The venture utilises UNE expertise to improve the teaching and training of rural family doctors in Thailand.   The program will see Thai family doctors trained as lecturers, and regular doctors trained in rural healthcare.

Dr Siriwat Tiptaradol, Deputy Secretary of Thailand’s Ministry of Public Health who spoke on behalf of the Thai Health Alliance, which incorporates Thailand’s Ministry of Public Health, National Health Security Office and Thai Royal College of Family Physicians, said the project was significant and would greatly assist the quality of rural healthcare in Thailand.

“I am very confident that, with the strong commitment and support from our Australian partners, including UNE,  this project will in the future prove to be one of the best models for successful international collaboration,” Dr Tiptaradol said.

At the signing of the Memorandum of Understanding, UNE’s Vice Chancellor, Professor Jim Barber, spoke of Thailand’s importance to UNE.  He said the MOU was a milestone in the relationship between UNE and the health sector in Thailand.

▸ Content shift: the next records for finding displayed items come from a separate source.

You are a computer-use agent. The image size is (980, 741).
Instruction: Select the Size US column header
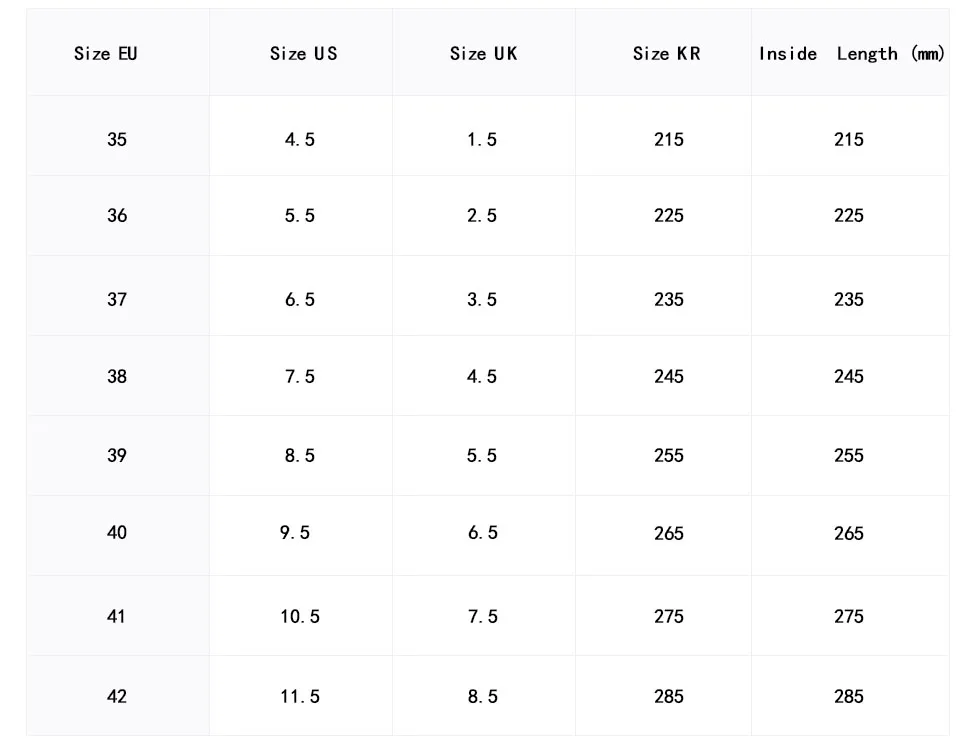point(303,54)
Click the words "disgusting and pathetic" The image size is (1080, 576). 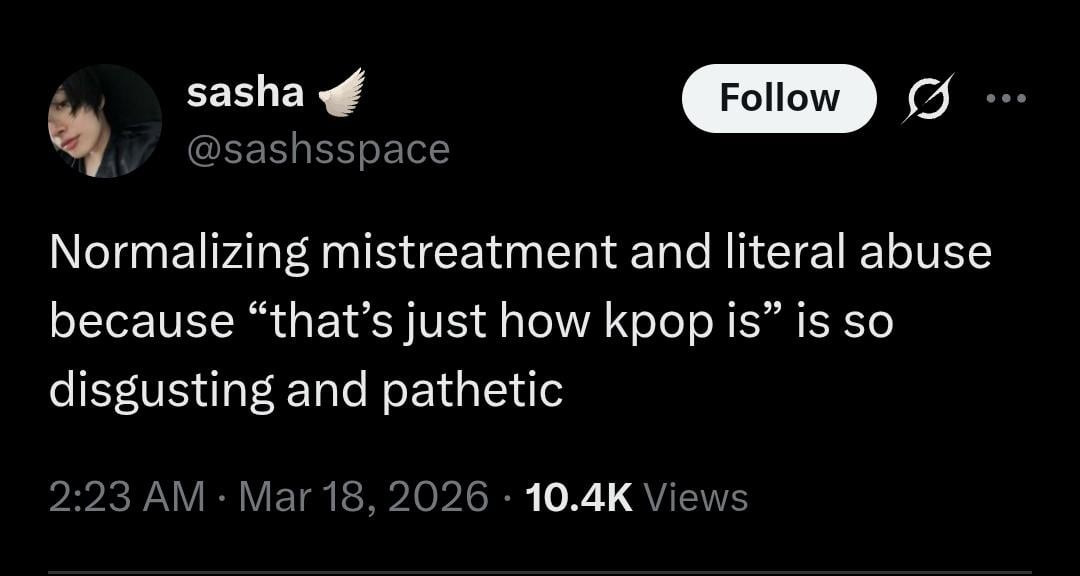coord(306,390)
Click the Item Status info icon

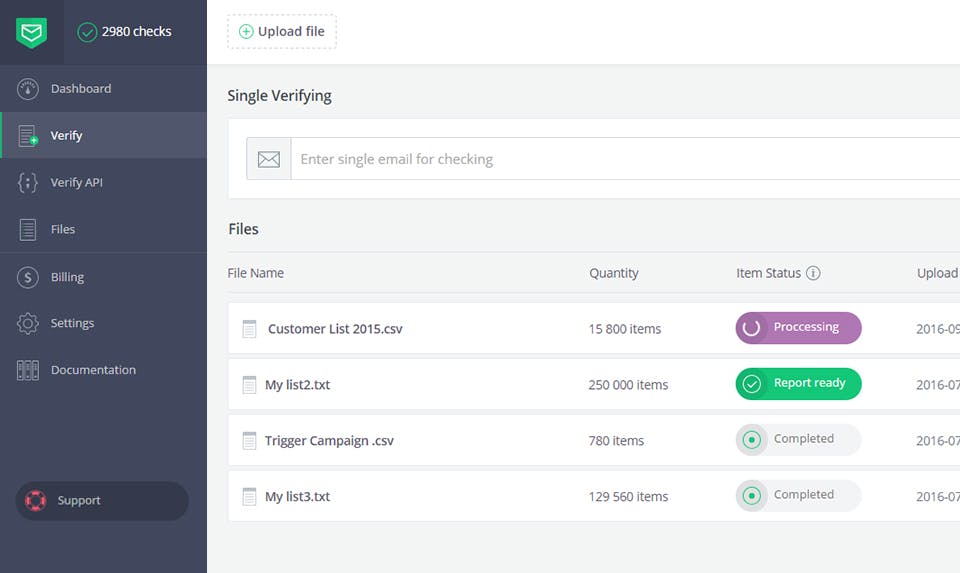[813, 273]
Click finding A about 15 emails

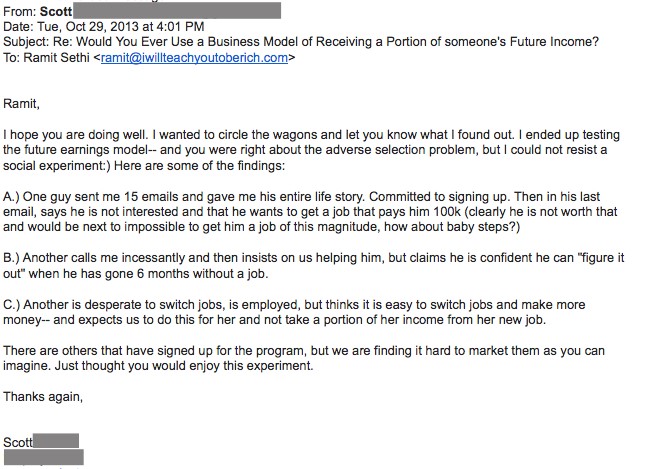coord(310,212)
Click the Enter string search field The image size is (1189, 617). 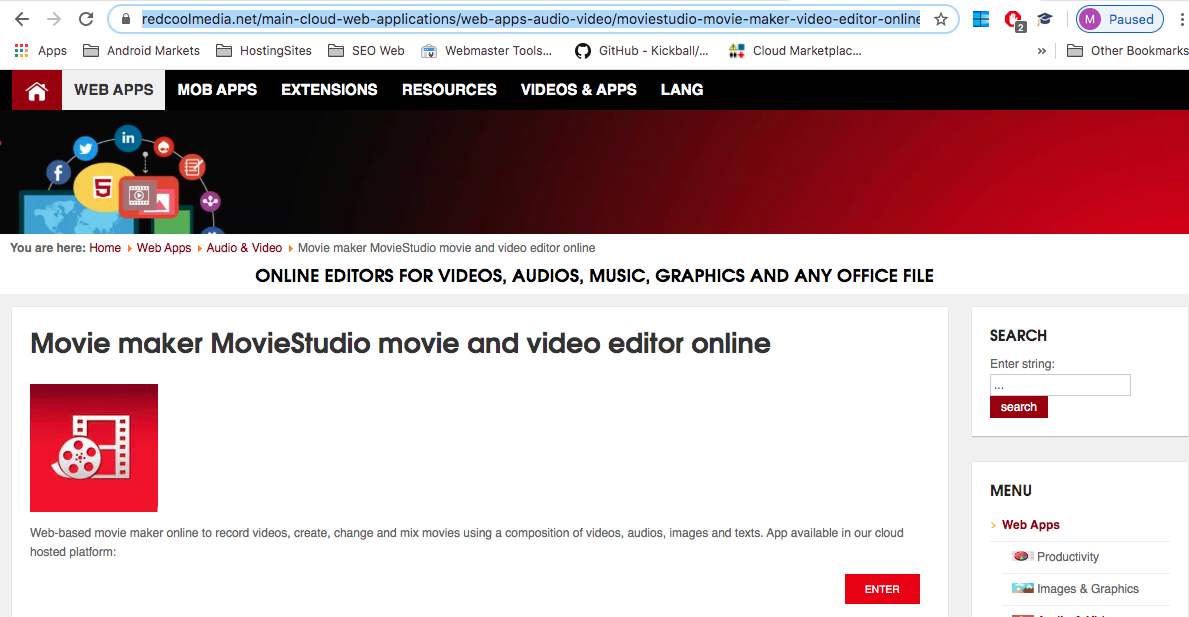[1060, 385]
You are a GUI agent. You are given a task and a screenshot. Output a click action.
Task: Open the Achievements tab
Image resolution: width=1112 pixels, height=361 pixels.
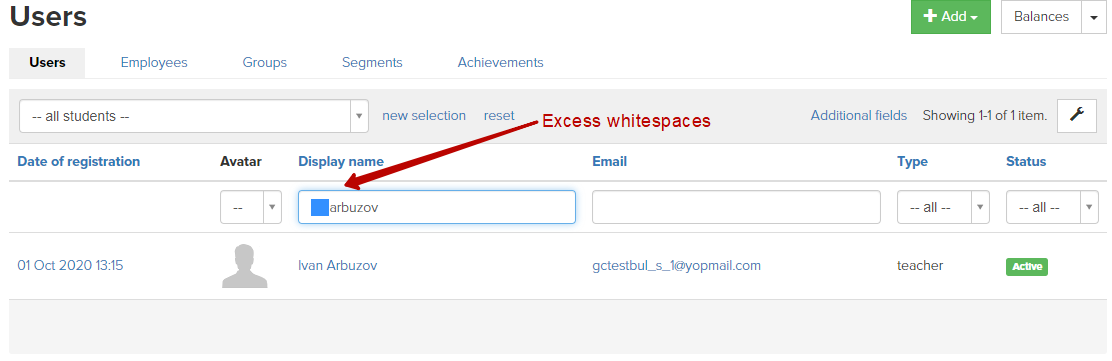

“This is a very significant milestone,” Professor Barber said.  “It’s one that extends this relationship right into the ‘heartland of health’ – that is, healthcare delivery and management.

“We’d like to think that at UNE we are leading Australia in the practice of rural and remote medicine.”

“We have invested heavily in our Schools of Health and Rural Medicine, and quality training of rural doctors is very important to our future – just as it is very important to yours,” he said, thanking Dr Tiptaradol.

Professor Barber commended everybody who had brought the venture to this stage.

“Thank you for choosing UNE, and I can assure you you won’t be sorry,” he said.